Top Page>JAEA R&D Review2016-17>1 Research and Development Related to the Accident at TEPCO’s Fukushima Daiichi NPS>1-10

**Fig.1-25 Schematic of a tool for evaluating air-dose rates**

Different radiocesium (^{134}Cs and ^{137}Cs)-activity concentrations (Bq/m^{3}) can be set for the blocks on the mesh. Conversion factors relate the activities to the air-dose rate (μSv/h) above the ground.

**Fig.1-26 Plot of radiocesium activity to dose-rate-conversion factors**

Relating air dose rate at the center (μSv/h) to radioactive cesium (Bq/m^{3}) within the blocks.

**Fig.1-27 Correlation of calculated and measured dose rates**

Comparison between calculated and measured values at about 80 sites in Fukushima Prefecture.

Massive amounts of radioactive cesium (^{134}Cs and ^{137}Cs) were released during the accident at the TEPCO’s Fukushima Daiichi NPS in 2011. ^{137}Cs will remain in the environment for a long time owing to its 30-year half-life. These isotopes migrate horizontally and vertically owing to disturbances by decontamination, typhoons, penetration of rain into the ground, and so on. Understanding the relationship between the distribution of radioactive cesium and the air-dose rate in realistic situations is not easy. Therefore, we developed a tool to evaluate complex three-dimensional distributions of radioactive cesium and calculate dose rates (Fig.1-25).
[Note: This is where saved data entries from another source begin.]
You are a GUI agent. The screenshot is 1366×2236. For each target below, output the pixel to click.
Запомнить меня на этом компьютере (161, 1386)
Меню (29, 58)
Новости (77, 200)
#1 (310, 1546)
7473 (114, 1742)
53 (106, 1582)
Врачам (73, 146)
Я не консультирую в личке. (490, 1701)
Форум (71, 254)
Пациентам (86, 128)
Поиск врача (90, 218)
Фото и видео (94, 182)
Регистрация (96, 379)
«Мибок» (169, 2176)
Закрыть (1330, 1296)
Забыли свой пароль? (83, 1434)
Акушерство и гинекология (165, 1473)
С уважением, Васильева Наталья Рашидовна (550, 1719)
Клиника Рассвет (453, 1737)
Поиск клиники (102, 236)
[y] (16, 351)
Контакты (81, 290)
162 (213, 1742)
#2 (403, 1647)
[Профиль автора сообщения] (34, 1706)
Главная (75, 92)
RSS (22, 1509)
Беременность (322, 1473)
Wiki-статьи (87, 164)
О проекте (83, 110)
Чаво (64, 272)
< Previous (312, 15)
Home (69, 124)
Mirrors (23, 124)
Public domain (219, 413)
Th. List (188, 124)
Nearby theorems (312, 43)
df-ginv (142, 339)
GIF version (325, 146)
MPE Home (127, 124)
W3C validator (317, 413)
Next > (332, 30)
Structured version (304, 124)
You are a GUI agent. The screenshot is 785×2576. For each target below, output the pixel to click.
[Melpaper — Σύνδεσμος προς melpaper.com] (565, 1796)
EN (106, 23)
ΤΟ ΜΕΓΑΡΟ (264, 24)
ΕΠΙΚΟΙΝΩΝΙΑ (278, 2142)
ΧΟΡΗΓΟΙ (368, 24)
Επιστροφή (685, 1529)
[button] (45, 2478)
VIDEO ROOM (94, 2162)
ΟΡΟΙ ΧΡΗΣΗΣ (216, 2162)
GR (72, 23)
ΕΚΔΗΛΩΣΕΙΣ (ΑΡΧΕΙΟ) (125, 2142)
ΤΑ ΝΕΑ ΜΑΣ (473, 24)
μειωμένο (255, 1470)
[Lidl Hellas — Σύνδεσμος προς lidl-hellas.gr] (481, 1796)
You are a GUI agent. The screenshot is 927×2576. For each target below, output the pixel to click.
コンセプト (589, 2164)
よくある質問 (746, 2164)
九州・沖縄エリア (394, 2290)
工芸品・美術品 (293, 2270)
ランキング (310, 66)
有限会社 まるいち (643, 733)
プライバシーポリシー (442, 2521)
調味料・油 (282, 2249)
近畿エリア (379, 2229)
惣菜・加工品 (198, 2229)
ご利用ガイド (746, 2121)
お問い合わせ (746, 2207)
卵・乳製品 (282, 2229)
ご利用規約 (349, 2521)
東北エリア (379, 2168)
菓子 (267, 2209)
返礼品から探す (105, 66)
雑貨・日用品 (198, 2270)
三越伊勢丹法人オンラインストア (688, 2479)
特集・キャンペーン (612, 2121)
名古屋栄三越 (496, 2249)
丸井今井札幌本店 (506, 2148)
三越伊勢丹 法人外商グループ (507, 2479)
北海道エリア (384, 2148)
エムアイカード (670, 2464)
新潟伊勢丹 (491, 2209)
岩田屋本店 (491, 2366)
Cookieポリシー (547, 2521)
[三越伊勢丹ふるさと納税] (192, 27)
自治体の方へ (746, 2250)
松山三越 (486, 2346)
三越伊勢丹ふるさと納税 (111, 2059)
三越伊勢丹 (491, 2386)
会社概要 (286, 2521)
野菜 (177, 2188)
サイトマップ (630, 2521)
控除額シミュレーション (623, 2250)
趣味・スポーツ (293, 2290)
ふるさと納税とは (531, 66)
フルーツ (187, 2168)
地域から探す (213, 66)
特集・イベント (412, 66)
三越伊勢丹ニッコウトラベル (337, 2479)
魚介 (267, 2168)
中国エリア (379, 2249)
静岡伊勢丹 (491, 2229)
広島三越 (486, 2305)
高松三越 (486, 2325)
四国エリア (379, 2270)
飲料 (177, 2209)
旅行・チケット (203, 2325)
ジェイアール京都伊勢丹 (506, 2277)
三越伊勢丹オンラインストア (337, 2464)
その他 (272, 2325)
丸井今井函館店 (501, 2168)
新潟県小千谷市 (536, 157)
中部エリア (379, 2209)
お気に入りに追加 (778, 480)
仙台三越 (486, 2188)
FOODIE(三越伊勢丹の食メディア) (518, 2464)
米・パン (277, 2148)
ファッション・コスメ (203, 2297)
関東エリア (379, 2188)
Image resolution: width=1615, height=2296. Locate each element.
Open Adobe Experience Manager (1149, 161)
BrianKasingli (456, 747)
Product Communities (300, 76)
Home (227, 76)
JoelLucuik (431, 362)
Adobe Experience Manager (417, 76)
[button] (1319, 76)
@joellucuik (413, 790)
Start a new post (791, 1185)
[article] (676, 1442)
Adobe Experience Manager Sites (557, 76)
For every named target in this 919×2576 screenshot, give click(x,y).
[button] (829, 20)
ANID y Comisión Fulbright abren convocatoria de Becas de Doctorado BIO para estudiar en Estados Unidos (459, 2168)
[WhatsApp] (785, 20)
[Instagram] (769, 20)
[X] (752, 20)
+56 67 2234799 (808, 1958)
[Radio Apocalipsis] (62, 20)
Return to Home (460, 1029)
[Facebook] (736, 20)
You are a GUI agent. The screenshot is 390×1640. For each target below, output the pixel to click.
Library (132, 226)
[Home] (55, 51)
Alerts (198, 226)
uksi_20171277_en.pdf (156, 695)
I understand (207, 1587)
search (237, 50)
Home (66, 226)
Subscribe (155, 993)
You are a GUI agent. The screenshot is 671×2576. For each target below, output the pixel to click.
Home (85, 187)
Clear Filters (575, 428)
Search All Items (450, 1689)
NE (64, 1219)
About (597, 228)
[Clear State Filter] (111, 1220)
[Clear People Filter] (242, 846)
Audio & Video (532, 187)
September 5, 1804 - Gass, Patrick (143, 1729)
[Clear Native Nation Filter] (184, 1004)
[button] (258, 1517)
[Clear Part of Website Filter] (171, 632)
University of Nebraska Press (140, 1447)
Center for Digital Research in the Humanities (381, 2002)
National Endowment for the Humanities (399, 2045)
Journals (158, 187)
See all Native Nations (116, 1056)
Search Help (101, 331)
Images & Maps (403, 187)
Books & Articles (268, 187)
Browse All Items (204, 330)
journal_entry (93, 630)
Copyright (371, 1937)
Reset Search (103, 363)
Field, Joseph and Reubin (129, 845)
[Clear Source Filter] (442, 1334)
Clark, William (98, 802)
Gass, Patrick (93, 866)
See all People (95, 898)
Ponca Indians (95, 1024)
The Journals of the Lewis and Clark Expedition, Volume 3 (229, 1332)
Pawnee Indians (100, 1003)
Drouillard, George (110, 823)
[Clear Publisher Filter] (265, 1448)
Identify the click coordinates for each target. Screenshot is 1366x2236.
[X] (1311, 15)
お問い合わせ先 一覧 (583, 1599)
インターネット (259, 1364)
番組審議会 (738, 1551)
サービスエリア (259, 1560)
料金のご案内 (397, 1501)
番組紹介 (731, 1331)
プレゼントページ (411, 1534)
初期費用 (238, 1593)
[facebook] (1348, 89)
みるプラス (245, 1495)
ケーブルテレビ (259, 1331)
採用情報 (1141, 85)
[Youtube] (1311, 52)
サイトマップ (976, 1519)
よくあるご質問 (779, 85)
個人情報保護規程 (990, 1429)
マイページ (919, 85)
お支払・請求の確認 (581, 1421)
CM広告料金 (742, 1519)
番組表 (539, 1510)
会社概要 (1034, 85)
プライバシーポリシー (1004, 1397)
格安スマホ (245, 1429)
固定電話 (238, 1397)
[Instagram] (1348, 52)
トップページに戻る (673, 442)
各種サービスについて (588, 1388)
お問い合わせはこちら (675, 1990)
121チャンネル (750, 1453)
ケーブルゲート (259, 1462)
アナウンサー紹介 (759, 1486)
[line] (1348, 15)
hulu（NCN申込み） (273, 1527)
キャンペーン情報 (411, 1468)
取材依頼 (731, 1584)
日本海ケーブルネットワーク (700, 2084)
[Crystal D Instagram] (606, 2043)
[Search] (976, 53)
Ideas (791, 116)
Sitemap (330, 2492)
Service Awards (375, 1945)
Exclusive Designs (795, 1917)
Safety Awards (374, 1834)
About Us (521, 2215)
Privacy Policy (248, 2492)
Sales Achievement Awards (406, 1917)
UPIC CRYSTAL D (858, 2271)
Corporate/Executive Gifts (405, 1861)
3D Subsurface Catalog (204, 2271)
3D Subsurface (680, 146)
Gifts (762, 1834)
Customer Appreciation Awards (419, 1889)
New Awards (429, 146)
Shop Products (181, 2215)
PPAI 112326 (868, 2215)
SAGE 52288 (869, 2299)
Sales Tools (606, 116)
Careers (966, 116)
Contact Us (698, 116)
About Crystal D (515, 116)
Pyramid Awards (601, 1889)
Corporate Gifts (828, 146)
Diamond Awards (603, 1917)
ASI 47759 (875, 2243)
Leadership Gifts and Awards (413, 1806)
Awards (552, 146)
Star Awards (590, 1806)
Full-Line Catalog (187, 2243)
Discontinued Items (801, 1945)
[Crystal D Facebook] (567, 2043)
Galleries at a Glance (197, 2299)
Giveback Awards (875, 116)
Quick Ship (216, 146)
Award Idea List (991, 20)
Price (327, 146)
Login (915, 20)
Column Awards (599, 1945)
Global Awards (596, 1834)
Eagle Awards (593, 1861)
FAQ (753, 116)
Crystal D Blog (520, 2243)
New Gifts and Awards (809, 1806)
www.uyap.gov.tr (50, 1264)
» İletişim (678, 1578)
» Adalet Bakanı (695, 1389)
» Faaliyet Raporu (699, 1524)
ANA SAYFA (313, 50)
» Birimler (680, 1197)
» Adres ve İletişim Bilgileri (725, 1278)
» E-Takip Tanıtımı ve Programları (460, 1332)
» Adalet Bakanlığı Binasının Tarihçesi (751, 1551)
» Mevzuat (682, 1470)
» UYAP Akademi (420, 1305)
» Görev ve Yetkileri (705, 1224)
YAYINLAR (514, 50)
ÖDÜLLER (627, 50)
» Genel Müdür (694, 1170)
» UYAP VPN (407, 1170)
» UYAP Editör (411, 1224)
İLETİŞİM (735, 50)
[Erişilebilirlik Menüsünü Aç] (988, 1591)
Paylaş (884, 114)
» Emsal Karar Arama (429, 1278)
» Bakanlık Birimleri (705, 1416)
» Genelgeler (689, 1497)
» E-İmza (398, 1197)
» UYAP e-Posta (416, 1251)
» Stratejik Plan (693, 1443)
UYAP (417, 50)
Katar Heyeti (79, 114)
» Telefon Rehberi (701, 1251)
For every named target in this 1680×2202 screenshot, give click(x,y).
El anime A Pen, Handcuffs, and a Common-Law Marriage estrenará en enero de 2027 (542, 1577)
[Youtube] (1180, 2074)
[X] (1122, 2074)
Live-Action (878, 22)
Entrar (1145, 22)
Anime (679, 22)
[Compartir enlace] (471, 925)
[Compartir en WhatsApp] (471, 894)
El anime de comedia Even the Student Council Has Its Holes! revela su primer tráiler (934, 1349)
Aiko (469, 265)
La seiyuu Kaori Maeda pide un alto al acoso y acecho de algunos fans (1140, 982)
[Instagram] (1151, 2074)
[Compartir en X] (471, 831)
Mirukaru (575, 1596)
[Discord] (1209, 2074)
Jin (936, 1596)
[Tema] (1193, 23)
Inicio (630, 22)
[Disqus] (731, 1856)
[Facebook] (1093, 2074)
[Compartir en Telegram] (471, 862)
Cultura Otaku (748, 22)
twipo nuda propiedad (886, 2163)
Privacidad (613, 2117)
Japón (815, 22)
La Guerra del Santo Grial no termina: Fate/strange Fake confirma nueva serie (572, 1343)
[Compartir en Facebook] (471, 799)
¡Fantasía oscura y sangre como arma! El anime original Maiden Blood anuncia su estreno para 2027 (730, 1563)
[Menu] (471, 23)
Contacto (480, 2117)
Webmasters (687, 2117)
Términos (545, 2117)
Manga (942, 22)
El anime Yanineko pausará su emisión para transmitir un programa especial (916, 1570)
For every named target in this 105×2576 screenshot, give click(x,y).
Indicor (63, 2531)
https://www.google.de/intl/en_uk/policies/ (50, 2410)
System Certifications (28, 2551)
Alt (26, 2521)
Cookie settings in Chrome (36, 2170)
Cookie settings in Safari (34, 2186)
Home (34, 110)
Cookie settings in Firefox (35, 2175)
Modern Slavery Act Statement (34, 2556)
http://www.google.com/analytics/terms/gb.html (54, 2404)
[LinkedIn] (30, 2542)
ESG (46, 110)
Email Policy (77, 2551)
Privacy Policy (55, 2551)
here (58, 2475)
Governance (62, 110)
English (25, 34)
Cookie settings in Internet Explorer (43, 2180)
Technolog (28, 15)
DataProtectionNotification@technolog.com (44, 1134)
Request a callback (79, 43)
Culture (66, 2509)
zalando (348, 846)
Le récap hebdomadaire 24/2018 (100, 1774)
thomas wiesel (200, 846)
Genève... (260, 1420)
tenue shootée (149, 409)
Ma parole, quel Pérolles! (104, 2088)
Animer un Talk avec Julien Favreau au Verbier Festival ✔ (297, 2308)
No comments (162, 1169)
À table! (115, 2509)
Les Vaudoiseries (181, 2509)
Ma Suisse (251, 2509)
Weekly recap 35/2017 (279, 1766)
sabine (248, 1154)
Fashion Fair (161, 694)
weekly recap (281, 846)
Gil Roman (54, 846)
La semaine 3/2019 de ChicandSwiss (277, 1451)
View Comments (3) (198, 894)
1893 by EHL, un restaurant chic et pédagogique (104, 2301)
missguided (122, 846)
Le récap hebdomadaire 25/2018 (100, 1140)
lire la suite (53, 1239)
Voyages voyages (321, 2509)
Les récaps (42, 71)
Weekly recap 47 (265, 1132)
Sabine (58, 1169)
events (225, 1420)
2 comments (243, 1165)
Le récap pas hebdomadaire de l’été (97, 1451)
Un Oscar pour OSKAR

Using this tool, we divide the ground up into 10 million blocks of soil. The ^{134}Cs- and ^{137}Cs-radioactivity amounts are given by measurements, simulations of surface-soil transport, and the like and are set individually for each block. This precise setting of the radioactive-cesium distribution enables accurate evaluation. Conversion factors for calculating the air-dose rate were evaluated by PHITS, the Monte Carlo transport-simulation code developed by JAEA. Using a supercomputer, an accurate calculation was attained over a short calculation time. An example of the conversion factors is shown in Fig.1-26, which converts from ^{137}Cs 1 Bq/m^{3} on the blocks’ surfaces to the air-dose rate at 1 m above the surface.

We tested the tool using the soil-activity and dose-rate measurements at about 80 different locations in Fukushima Prefecture, including rice paddies, fields, and parks. It was verified that the tool gave realistic predictions for the actual dose rates (Fig.1-27).

The tool is applicable for numerous purposes, e.g., choosing the best remediation method and evaluating the change in air-dose rates before and after typhoons that move the surface soil. It is also being used to understand how dose rates in the Prefecture are influenced over time by radioactive decay and seepage deeper into soil.